Goal of the exercise: With pictures left out, output exactly the lines from the line holding "The height and width of the screenshot is (640, 1200)." through the end of the data, both included.

(Collected data)

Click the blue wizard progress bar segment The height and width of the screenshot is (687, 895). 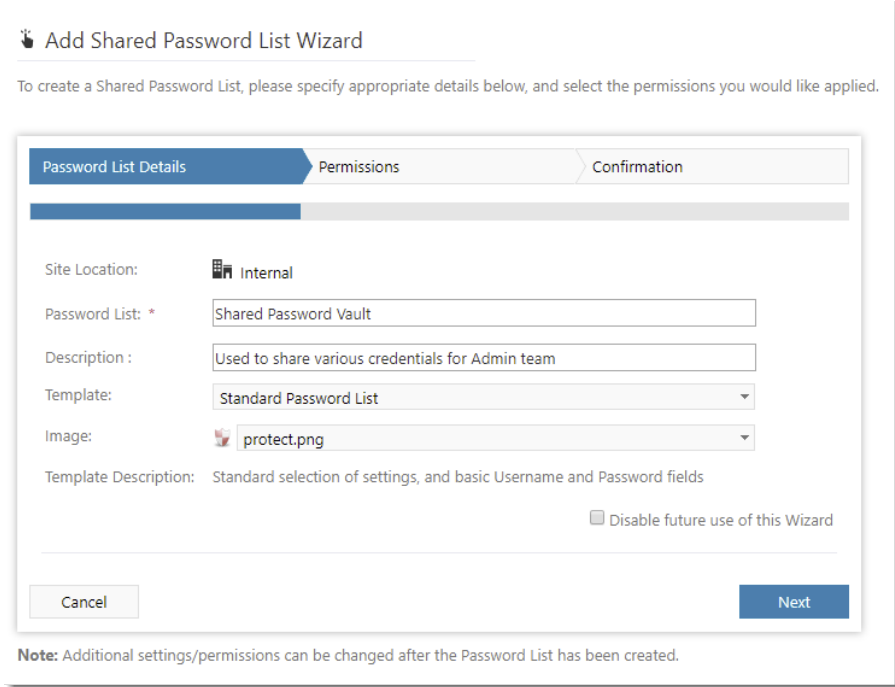(165, 213)
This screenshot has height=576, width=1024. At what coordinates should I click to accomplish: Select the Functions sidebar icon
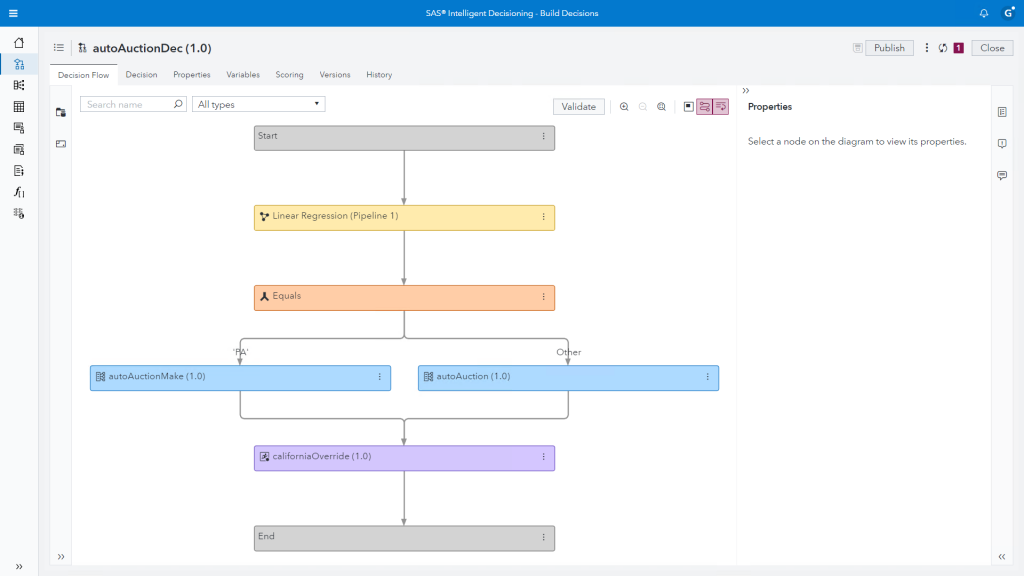tap(18, 190)
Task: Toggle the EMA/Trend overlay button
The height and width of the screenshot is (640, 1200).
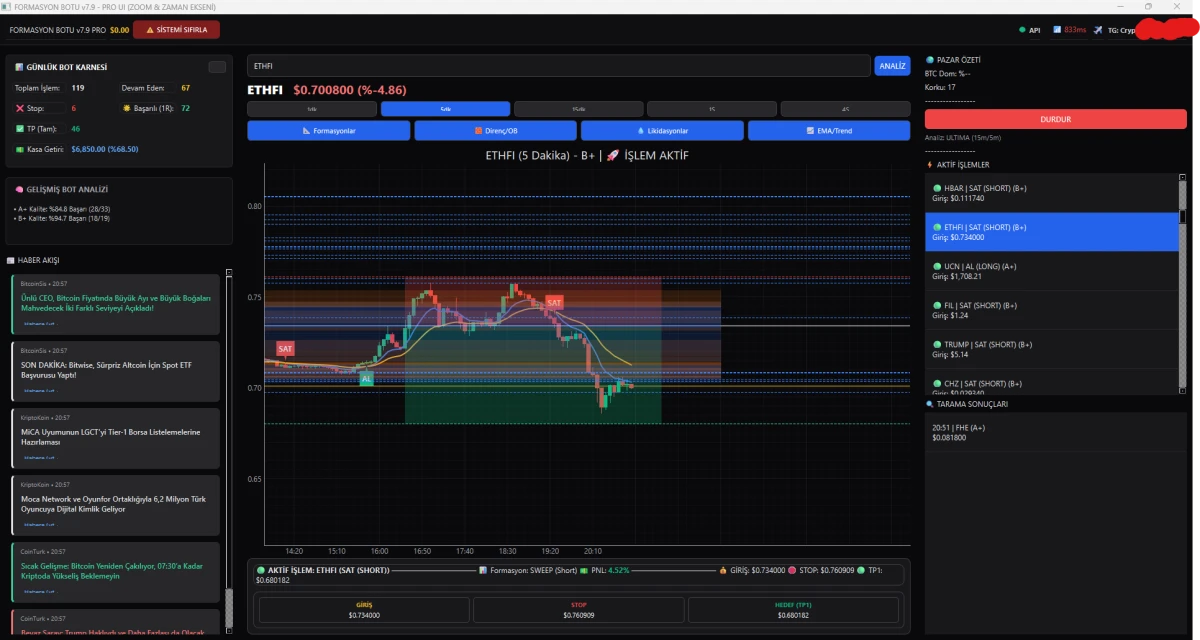Action: coord(829,131)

Answer space:
The height and width of the screenshot is (640, 1200).
Action: coord(829,131)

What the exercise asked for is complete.